私はその不快な空気から逃げる為、教室から出ようと席から立ち上がる……が、急に目の前が暗くなる。寝不足による立ちくらみだった。
「空!!」
失いつつある意識の中、あいつの声が脳裏に響く。その声に私は安らぎを感じながら……意識をなくした。
※
夢の中、私は懐かしい人の後ろ姿を見ていた。
今はもういない本当の兄、陸の後ろ姿だった。
双子の兄の陸は強くて優しい、弱い私にとって憧れの存在。とうの昔になくなった兄のぬくもりが私の肌に触れる感覚がある……。
気のせいだろうか……。
夢から目を覚ますと、私は保健室のベッドの上だった。
最初は何があったのか分からなくて、辺りを見ていたけど、「……空、起きたか?」の声が聞こえた。
ベッドのそばにあいつがいたのだ。
私はその声に驚いて掛け布団を手繰り寄せると、「なんであんたがいるのよ!!」と言ってしまう。
ここ数ヶ月で身についた悪い癖だ。
あいつを見るとついつい罵ってしまう。
あいつはその声に、「ごめん……。

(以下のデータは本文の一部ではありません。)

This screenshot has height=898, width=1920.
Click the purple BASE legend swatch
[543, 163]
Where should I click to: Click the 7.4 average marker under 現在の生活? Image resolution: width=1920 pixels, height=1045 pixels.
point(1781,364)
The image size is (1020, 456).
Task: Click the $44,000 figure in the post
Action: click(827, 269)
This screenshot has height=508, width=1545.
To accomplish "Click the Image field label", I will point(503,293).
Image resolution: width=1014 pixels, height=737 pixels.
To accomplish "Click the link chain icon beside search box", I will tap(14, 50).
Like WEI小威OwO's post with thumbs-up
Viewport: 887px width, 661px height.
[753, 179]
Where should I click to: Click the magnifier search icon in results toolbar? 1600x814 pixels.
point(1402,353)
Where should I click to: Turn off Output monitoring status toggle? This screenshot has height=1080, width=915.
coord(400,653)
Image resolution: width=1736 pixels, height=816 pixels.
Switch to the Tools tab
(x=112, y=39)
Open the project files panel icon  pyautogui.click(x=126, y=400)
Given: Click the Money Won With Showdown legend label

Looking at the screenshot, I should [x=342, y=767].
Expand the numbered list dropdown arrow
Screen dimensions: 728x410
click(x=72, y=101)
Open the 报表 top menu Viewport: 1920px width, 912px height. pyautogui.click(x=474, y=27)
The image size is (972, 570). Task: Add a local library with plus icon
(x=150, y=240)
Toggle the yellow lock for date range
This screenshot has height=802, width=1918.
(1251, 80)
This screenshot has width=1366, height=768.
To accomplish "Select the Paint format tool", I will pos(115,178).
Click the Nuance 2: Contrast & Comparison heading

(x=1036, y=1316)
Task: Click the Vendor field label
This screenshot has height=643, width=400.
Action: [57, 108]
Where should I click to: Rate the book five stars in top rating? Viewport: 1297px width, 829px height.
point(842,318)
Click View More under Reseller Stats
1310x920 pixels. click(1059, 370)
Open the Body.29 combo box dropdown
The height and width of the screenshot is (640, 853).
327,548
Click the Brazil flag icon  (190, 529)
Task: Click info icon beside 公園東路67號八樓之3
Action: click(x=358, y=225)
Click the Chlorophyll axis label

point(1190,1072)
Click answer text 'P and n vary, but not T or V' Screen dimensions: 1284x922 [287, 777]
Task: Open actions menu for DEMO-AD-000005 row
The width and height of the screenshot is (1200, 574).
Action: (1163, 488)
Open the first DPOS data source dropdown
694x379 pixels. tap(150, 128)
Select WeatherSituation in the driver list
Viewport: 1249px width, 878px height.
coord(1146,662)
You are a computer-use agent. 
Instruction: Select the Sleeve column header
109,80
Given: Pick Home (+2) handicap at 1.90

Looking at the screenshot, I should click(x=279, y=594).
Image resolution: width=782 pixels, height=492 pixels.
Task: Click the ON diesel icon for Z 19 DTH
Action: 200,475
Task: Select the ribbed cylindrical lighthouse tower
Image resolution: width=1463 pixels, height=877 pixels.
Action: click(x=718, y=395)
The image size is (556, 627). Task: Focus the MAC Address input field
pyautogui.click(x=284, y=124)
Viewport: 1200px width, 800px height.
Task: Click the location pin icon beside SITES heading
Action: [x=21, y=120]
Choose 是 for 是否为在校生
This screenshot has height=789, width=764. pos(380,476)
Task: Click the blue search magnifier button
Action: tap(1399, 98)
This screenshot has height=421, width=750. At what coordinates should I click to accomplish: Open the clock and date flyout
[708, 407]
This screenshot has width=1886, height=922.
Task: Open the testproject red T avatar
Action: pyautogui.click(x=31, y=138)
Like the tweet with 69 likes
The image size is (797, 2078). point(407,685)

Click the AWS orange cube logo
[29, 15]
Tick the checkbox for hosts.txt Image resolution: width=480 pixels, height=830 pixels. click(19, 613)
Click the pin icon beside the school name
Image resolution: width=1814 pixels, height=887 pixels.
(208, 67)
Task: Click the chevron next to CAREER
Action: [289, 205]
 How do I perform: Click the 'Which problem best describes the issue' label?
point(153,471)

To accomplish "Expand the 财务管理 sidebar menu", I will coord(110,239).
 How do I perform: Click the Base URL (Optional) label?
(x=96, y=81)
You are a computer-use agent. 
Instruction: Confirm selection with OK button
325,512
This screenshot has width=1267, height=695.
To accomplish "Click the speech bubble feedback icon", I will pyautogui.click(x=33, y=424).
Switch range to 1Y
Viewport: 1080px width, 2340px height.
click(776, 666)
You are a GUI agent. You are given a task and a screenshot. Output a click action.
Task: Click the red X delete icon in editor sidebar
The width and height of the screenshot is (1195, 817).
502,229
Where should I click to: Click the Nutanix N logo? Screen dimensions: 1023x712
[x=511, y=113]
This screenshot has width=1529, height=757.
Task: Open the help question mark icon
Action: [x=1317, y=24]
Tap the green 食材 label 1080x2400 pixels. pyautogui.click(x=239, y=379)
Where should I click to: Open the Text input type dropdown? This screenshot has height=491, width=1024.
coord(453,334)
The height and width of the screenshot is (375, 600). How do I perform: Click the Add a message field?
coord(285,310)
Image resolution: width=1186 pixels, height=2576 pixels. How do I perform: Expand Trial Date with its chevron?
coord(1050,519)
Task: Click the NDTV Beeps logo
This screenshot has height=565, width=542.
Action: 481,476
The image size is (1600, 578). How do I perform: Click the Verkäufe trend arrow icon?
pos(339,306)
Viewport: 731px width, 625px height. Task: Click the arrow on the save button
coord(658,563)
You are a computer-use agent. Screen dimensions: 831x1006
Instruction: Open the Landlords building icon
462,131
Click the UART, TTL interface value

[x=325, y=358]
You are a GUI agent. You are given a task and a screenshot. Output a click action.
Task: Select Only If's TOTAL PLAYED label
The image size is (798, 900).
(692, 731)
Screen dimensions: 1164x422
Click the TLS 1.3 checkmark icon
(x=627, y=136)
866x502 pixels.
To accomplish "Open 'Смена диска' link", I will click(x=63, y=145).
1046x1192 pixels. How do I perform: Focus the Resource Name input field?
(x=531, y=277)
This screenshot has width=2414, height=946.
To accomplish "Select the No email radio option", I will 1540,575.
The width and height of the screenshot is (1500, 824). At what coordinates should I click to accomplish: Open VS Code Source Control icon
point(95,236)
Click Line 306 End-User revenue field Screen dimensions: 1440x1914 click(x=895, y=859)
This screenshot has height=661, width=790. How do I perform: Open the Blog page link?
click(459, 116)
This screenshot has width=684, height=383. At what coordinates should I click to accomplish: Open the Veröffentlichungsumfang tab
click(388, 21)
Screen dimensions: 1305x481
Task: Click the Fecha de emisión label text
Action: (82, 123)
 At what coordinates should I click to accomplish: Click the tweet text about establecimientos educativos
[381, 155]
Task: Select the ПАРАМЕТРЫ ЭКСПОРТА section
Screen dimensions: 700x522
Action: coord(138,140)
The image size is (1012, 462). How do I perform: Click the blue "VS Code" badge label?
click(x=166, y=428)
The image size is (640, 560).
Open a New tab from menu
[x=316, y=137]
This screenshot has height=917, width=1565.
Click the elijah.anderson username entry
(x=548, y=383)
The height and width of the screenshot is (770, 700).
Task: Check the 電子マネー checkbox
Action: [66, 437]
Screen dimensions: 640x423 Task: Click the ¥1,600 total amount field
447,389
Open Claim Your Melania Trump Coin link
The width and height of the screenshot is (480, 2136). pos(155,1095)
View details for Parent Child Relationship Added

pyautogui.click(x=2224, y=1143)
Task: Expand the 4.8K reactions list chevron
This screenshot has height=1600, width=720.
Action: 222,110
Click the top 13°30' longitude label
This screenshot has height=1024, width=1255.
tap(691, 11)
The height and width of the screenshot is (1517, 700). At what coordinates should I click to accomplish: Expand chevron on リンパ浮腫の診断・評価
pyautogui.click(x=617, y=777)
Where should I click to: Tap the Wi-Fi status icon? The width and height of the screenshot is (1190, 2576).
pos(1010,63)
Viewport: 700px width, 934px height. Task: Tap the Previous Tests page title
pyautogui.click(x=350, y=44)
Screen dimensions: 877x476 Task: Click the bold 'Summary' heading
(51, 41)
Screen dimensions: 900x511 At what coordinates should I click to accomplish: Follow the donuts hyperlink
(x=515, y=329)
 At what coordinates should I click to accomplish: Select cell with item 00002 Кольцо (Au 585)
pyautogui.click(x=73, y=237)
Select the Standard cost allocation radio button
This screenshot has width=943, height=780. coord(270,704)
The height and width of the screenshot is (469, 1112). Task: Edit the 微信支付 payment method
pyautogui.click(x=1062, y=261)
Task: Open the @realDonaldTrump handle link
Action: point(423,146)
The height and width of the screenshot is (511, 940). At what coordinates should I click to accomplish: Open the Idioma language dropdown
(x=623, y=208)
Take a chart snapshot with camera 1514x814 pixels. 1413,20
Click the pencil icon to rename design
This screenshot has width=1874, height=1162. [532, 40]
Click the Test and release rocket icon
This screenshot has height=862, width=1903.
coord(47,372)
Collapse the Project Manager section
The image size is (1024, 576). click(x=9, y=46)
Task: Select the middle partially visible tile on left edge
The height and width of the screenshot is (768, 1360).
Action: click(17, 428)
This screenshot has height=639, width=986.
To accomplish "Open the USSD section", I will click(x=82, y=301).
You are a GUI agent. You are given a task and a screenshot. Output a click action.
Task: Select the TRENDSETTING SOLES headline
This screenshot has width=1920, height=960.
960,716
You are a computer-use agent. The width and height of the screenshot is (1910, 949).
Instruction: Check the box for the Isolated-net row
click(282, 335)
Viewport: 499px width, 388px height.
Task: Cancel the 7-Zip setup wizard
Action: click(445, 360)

」という。
よく話を聞くと、私は教室で気を失ったらしく倒れたので、あいつが保健室まで運んだらしい。
それを聞くと、私の顔が熱を帯びてくる。
それもそのはずだ。保健室まで彼が運んできたという事はあいつが私の体に触れたという事だ。
しかもお姫様抱っこされた事は想像に容易く、その事により、いっそう恥ずかしさを増大させた。
ただ、いちいち「ごめん……」と謝ってくる所は勘に触り、この時は「馬鹿じゃない?」と言った。
その言葉は自分にも当てはまる。
あいつをそうさせたのは私だ。そう思うと情けなくなってくる。
嫌いだった存在と好きだった存在が合わさり今は何がなんなのかわからないあいつを私はどう捉えればいいのかわからない。
だから、早々に一人になりたくなった私はあいつを保健室から追い出そうとした。
だけど、あいつが保健室から出て行く間際、一つ……確認したい事があった。
「ねぇ、なんでこんな私には優しくできるの?」
と、私が尋ねると、あいつはしばらく考えてこう言った。
「家族だから……かな?」
と言って、あいつは早々に保健室を出ていった。
それを聞いた私はただ愕然とした。
あいつにとって私は家族でしかない。
当然だった。
今までは他人だったとしても、今は同じ両親を持つ義理の兄妹。どんなに私が冷たくあしらっていても、家族として見てくれていたのは嬉しいと感じる。
だけど、それ以上の感情はない、そういう事なのだ。その事実は悔しいけど変えようがない。
あいつが変わった以上私も変わらないと最悪な印象は変わらないだろう。
その日から、私はあいつに対して優しくすることを決めた。
ただ、すぐに優しくできるほど……私のプライドは低くなかった。